INSTRUCTIONS TO FOLLOW: Repeat the rows word for word, from the line that contains "Where should I" down through the line that contains "Action: (x=147, y=81)", and leave out the pictures.

DATA RECORDS:
____

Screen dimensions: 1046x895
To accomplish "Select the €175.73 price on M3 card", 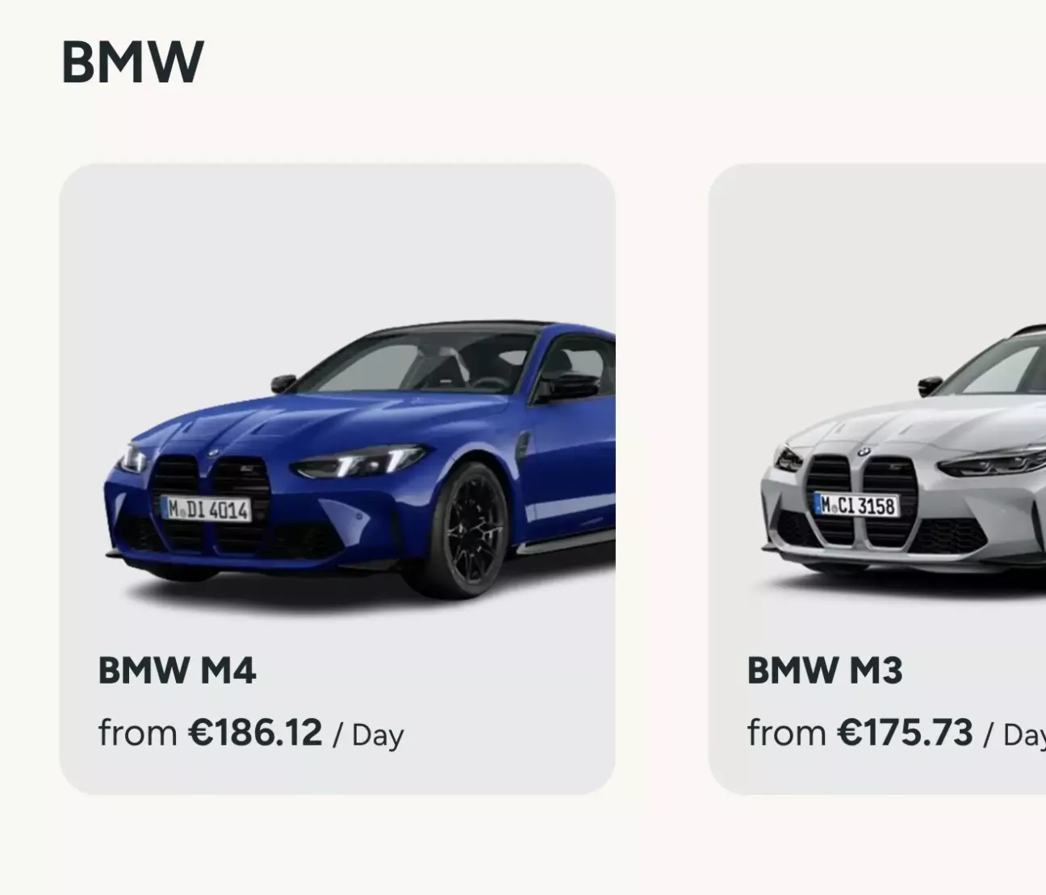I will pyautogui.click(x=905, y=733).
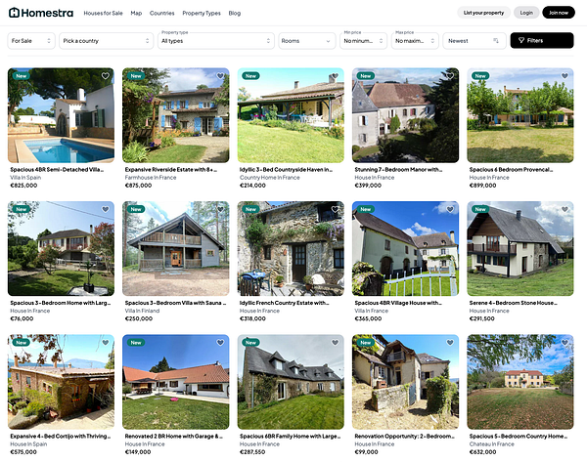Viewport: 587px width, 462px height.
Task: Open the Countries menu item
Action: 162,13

____

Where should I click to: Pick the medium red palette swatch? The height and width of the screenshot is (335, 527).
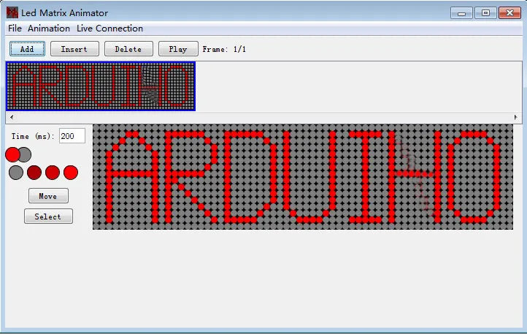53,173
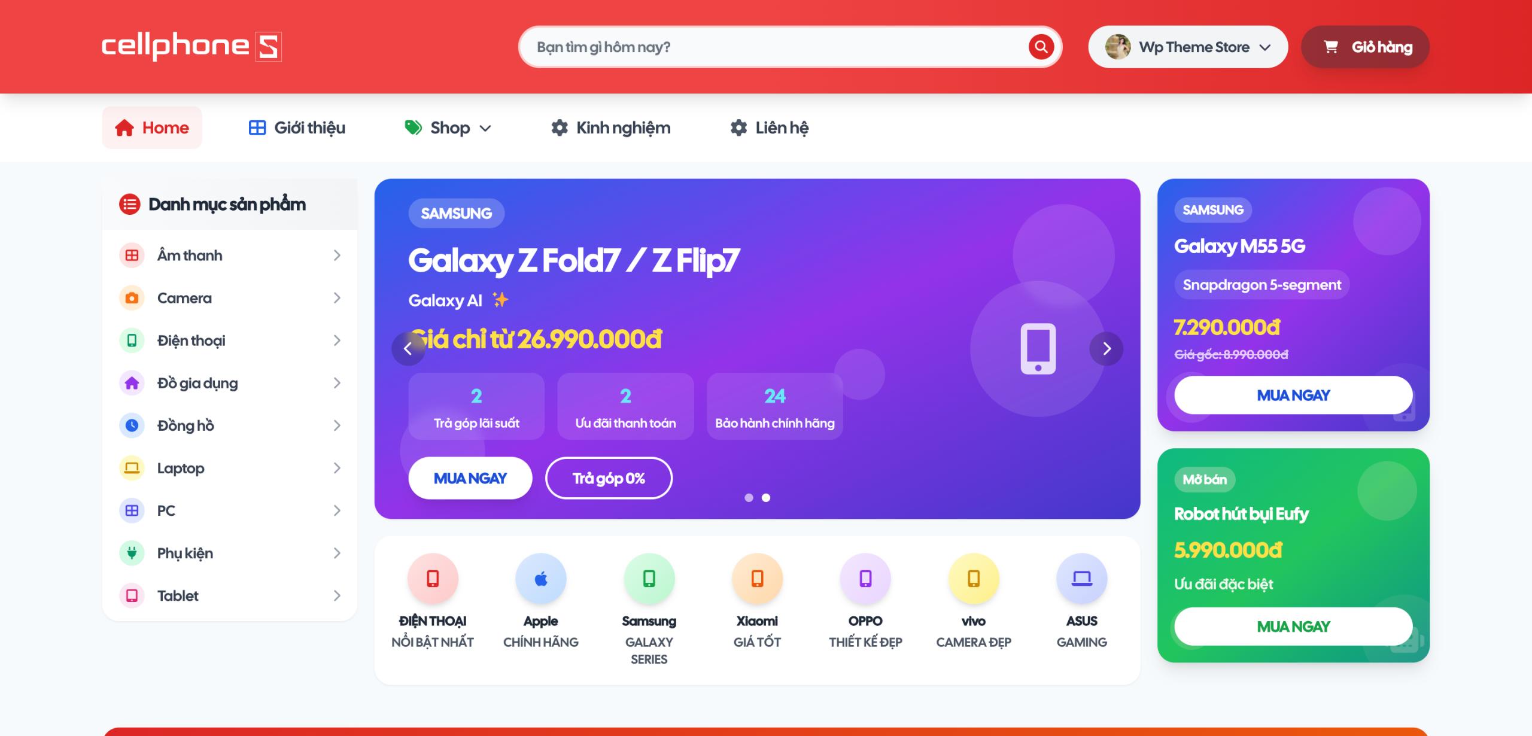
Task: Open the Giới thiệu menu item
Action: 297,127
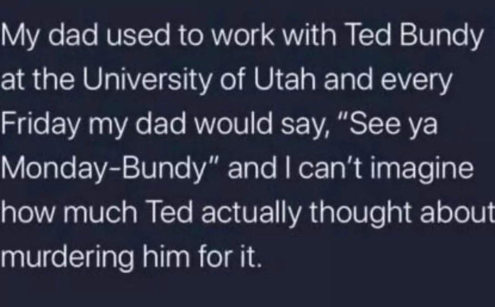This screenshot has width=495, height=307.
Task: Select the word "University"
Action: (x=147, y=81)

____

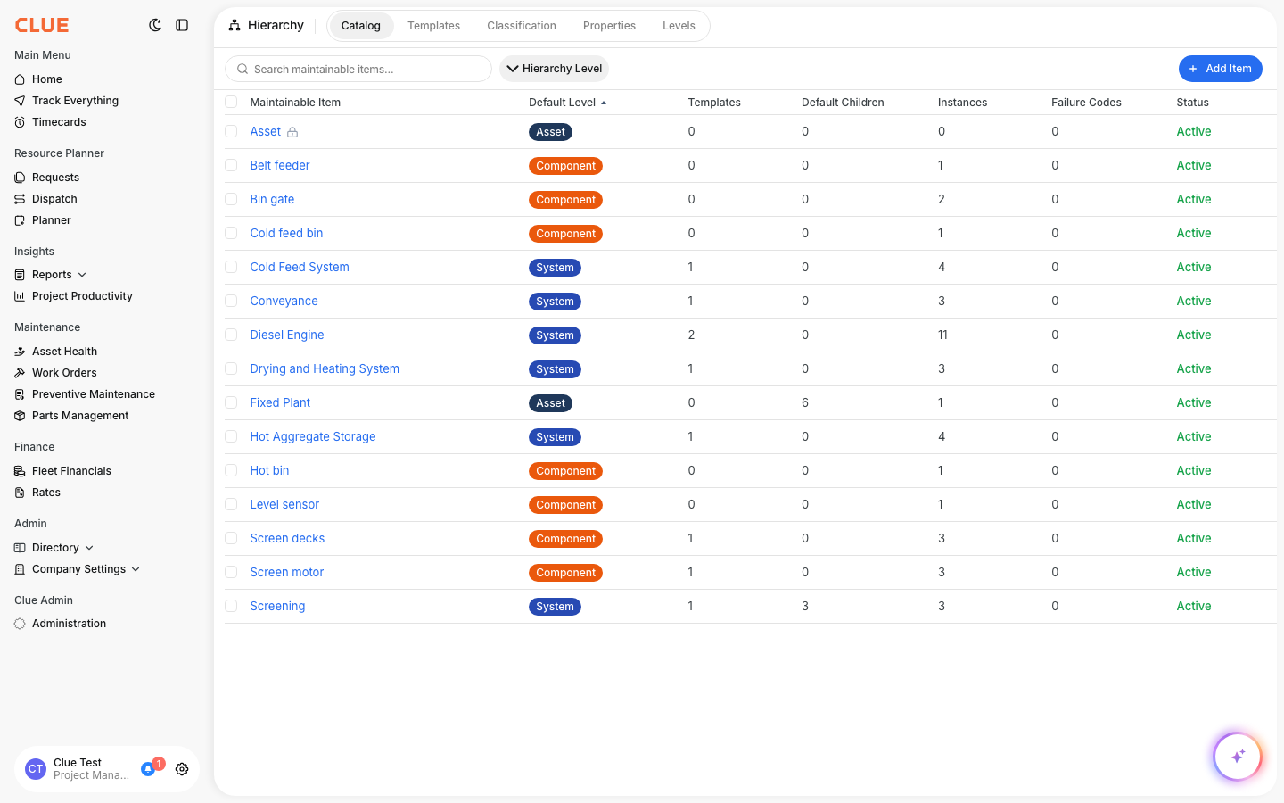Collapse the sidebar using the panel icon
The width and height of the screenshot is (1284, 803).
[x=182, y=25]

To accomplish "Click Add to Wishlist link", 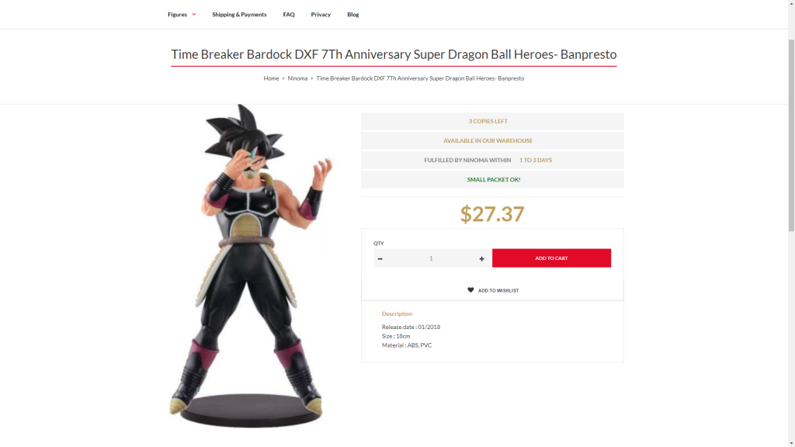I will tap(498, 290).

____

SOLUTION FOR THIS TASK:
Where should I click to: Pick the medium red palette swatch? The height and width of the screenshot is (335, 527).
53,173
Task: Open the Giới thiệu menu item
Action: 297,127
This screenshot has width=495, height=307.
Task: Select the word "University"
Action: (x=147, y=81)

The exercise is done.